Sie ergänzt: „Wir als Wirtschaftssenat denken darüber nach, wie wir die Vier-Millionen-Metropole Berlin in Zukunft nachhaltig, regional und geschmackvoll ernähren können. Insofern ist das, was wir heute sehen, nicht nur geschmacklich interessant, sondern auch ein Wirtschaftsfaktor für die Stadt. Ich finde den Gedanken, jenseits des Verzichts die Geschichte zu erzählen, dass es eine ganz neue Vielfalt an Genuss und Geschmack ermöglicht, sehr gut.“
„Wir wollen zeigen, wie vielfältig und genussvoll die Ernährung künftig aussehen kann“
Aber warum sollte unsere Ernährung künftig überhaupt anders aussehen? „Der größte Hebel in der Bekämpfung des Klimawandels liegt auf dem Teller. Wir können die Rechnung nicht mehr weiter ohne den Planeten machen“, sagt Christian Hamerle, Co-Gastgeber und Head of Food Service Innovation bei Dussmann.

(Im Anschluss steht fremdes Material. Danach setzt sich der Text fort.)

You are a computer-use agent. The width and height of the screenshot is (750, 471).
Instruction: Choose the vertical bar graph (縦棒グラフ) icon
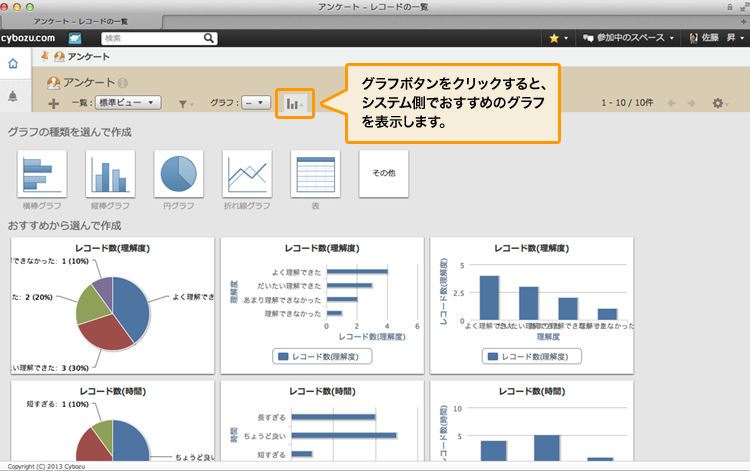(x=110, y=175)
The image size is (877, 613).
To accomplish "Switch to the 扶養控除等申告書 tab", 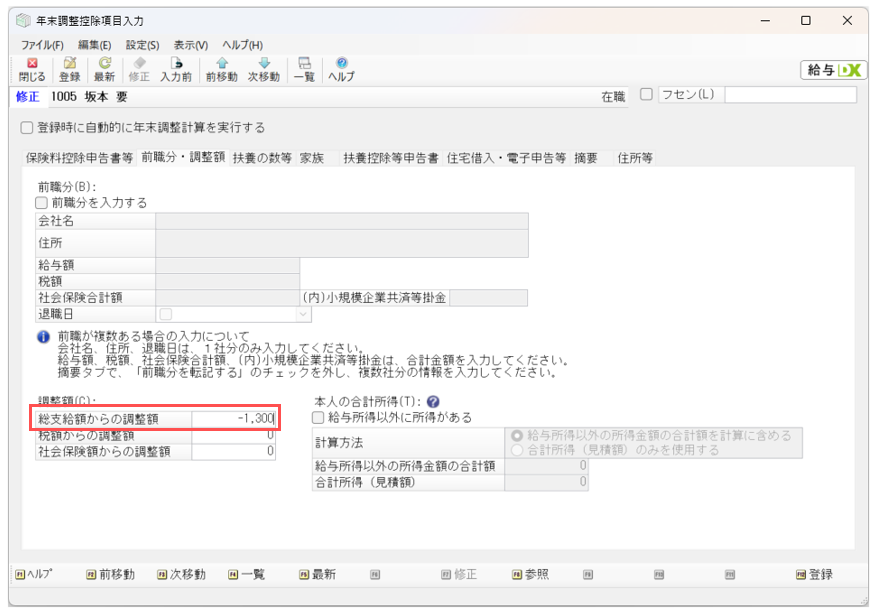I will [391, 158].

Das dieses Thema im Rahmen des Food-Festivals Berlin Food Week unverzichtbar ist, erklärt Co-Gastgeberin und Kuratorin des Abends Alexandra Laubrinus wie folgt: „Wir wollen zeigen, wie lustvoll Future of Foods sein kann und laden unsere Besucher ein, gewohnte Perspektiven zu hinterfragen.“
Die wichtigste Botschaft: „Mit einer Verzichtsdebatte kann man die Menschen nicht mitnehmen bei dieser Transformation. Wir wollen zeigen, wie vielfältig und genussvoll die Ernährung künftig aussehen kann“, erklärt Co-Gastgeber Jörg Reuter, Geschäftsführer des Food Campus Berlin.
Was wurde präsentiert?
Diese und weitere neuen Technologien, Methoden zur Nahrungsmittelproduktion und Zutaten wurden gezeigt, erläutert und genossen:
- Fischalternativen aus Meeresalgen, am Beispiel des Pulled-"Lachs" des Berliner Start-ups BettaFish.

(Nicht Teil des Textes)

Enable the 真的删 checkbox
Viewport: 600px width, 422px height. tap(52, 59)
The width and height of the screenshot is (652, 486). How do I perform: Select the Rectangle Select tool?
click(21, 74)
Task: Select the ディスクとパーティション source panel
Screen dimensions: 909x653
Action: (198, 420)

- Upcycling und Zero Waste, am Beispiel des Treberbrots von Tim Gräsing von der Speisekneipe Lausebengel in Kooperation mit dem Food-Tech-Projekt ReGood. Damit wurde demonstriert, wie das Brauereinebenprodukt Treber als Upcycling-Getreiderohstoff fürs Brotbacken genutzt werden kann.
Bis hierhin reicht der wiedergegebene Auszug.